The layoffs come as a cost-saving and restructuring measure, according to the company. While the company emphasised the pandemic as a cause for the layoffs, Activision Blizzard has laid off more than 800 employees over the last two years despite bringing in massive profits and offering CEO payouts.
Last year, Activision Blizzard, which runs the Call of Duty and Overwatch leagues, pivoted from live travelling events known as “homestands” to a purely online format.
“We learned a lot last year in terms of how the leagues can be structured for online play, and we’ll look to carry forward the best practices from that,” Tony Petitti, Activision Blizzard’s president of sports and entertainment, told Sports Business Journal.
The Overwatch League’s inaugural season started in 2018 and featured live games held at the Blizzard Arena in Burbank, California. Though the first two years of the League were held in a single location, the goal of the Overwatch League was always to bring games to fans in their hometowns.

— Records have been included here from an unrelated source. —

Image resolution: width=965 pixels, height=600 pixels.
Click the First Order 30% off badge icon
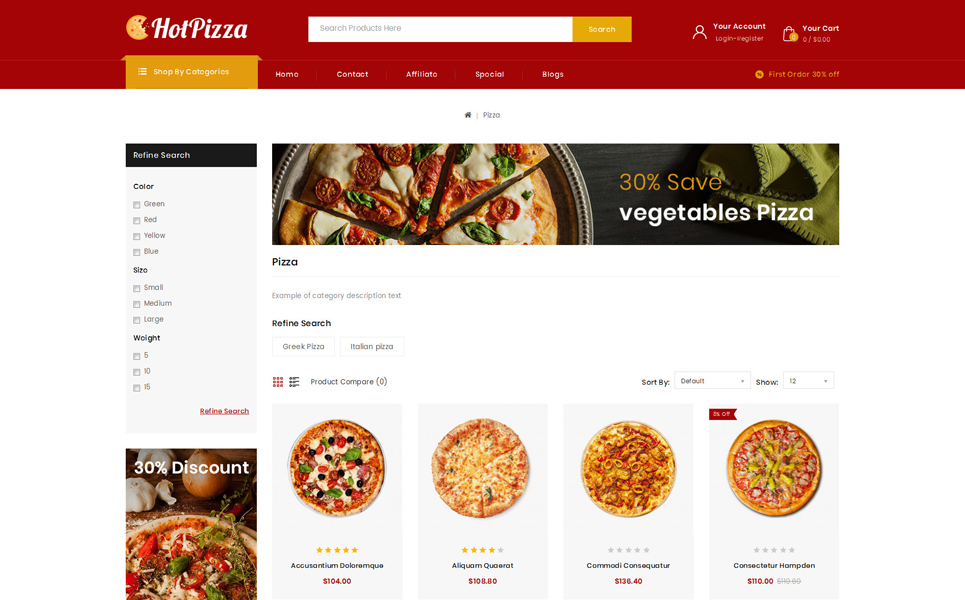pyautogui.click(x=759, y=74)
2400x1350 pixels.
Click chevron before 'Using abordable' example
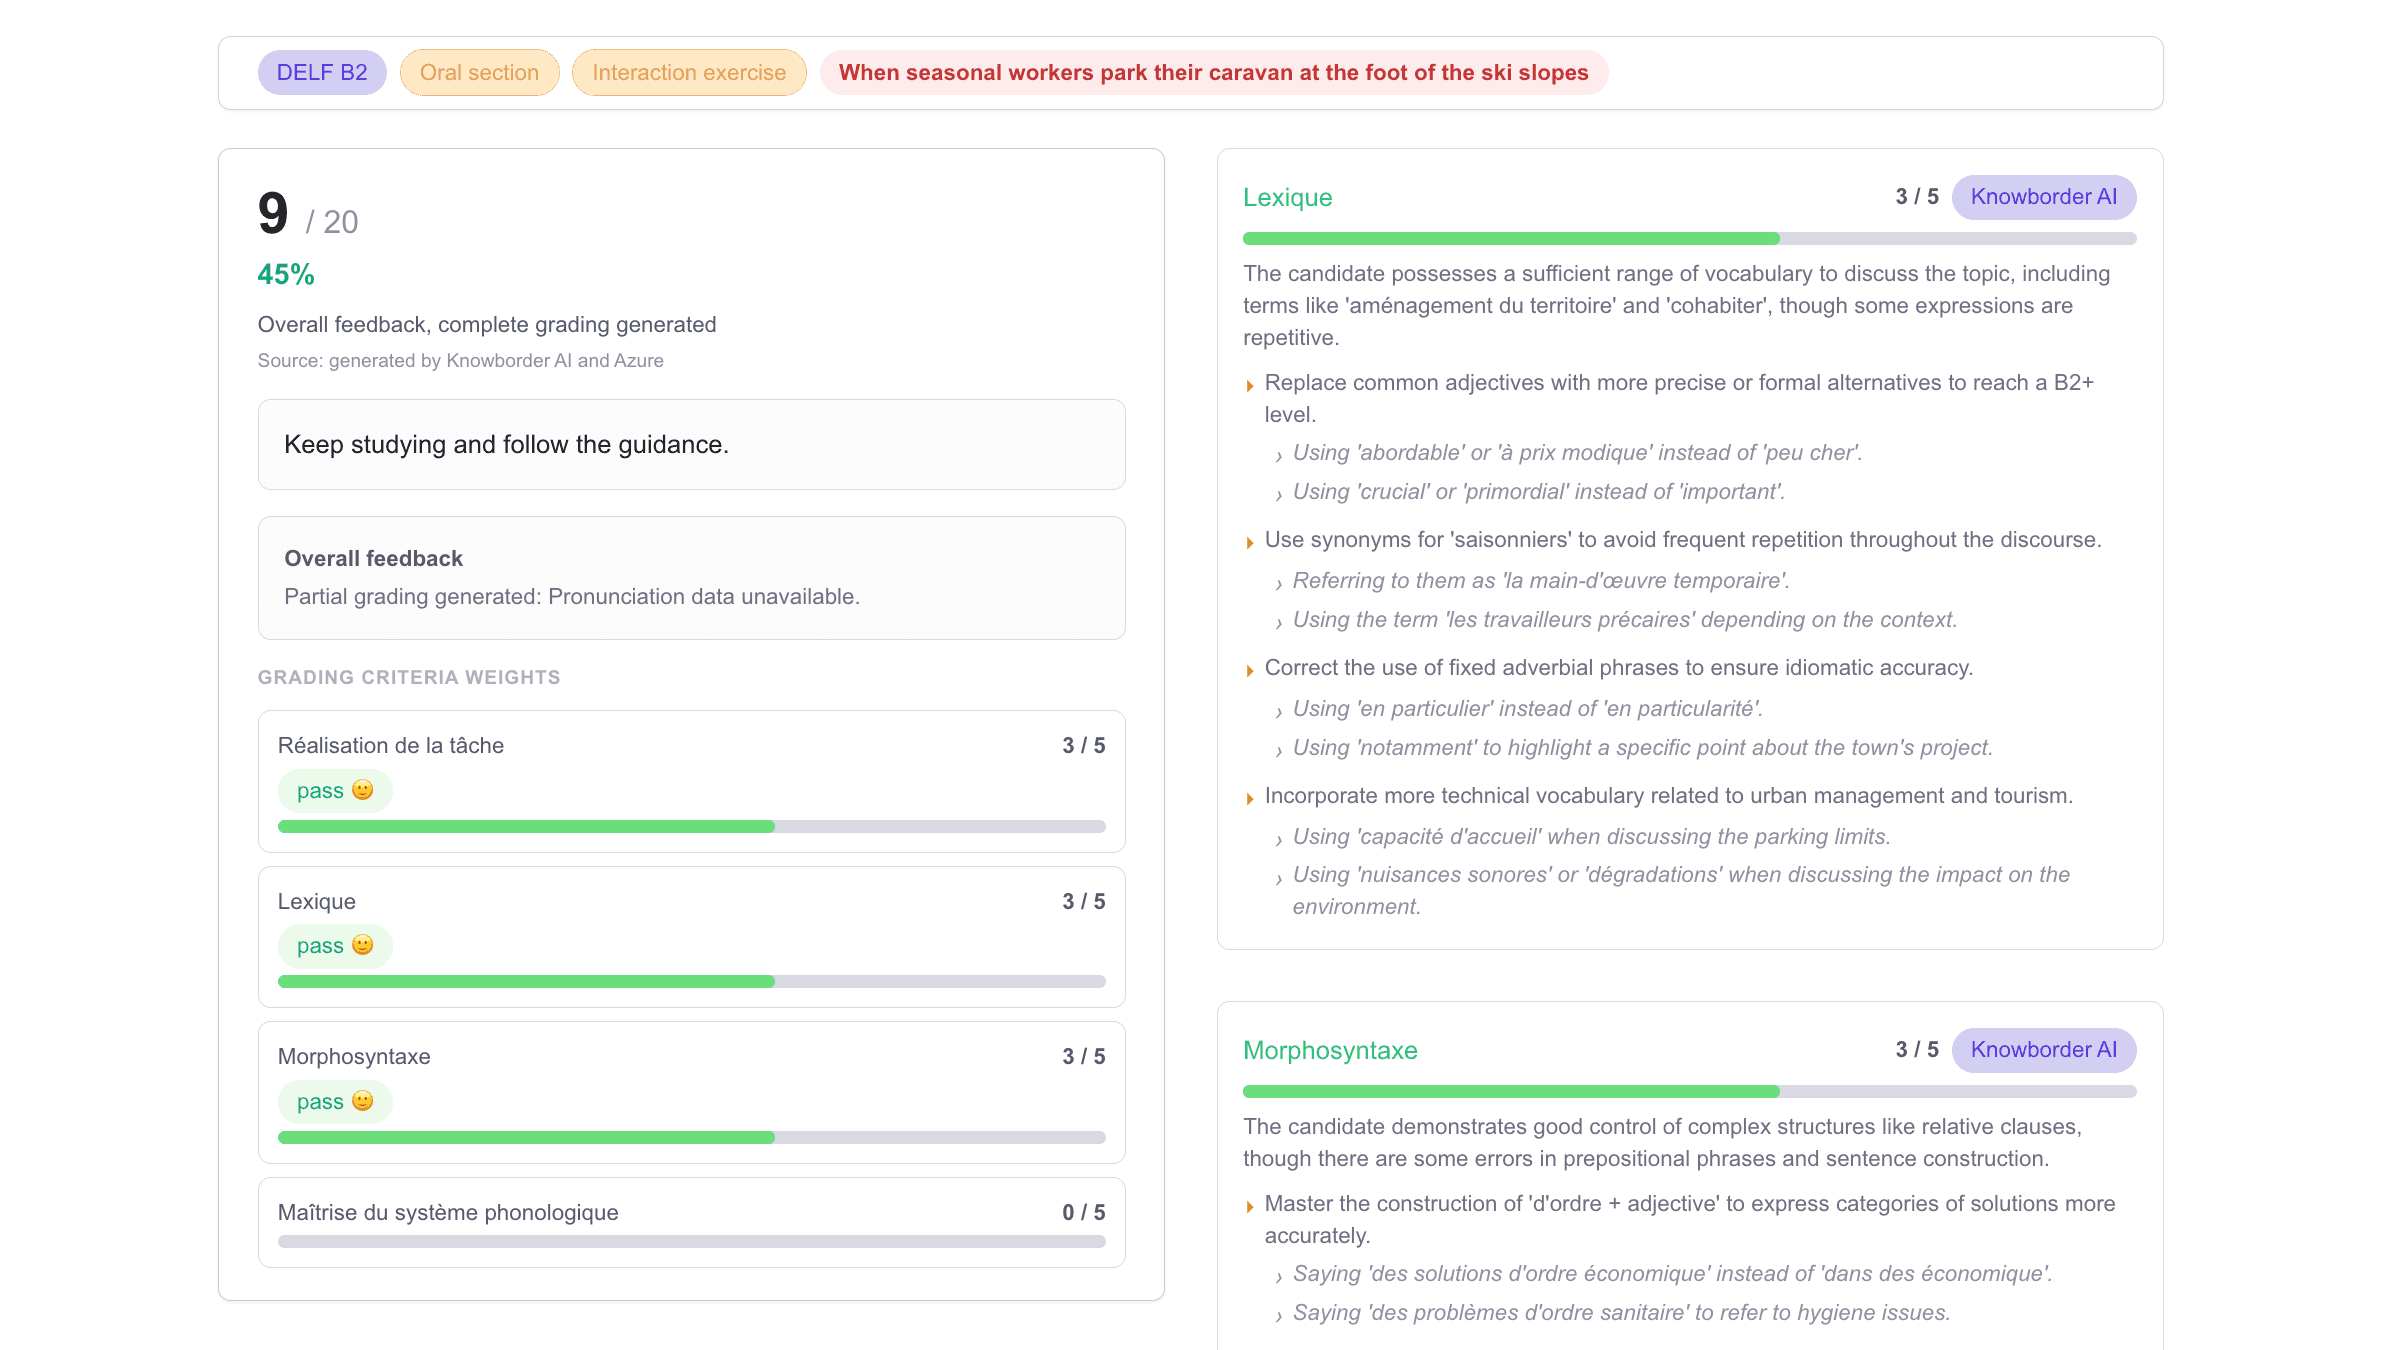[x=1279, y=456]
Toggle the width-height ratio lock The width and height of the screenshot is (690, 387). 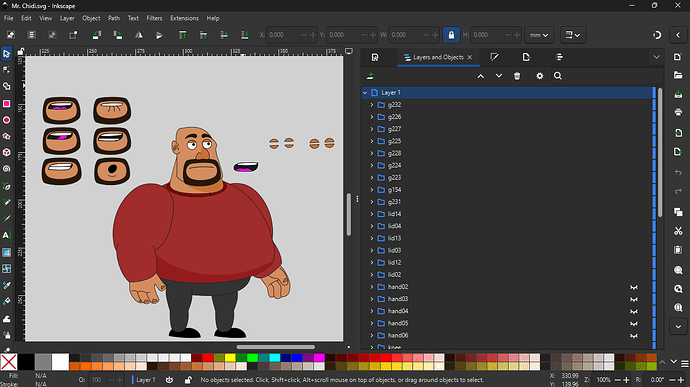pyautogui.click(x=451, y=35)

“When we launched the league, we divided the teams into Atlantic and Pacific Divisions to prepare for this evolution,” the Overwatch League said in a blog announcing the new League format in 2019. When the Call of Duty League began in 2020, it adopted a similar live event model. Yet, both Leagues, in response to the growing coronavirus pandemic, cancelled in-person events last year and switched to an online format. That structure continues for the Call of Duty League, which resumed in February, and for the Overwatch League, which will resume on April 23.
Petitti indicated that the layoffs and restructuring does not spell the end for all live events but was not clear on how these Leagues will look beyond 2021. When asked for comment, a Blizzard spokesperson told Kotaku in an email, “There are no planned changes to the Overwatch League model.”
Whether that means the League has no plans to change its current online model or the former in-person model — once widespread vaccination makes that safe — is unclear.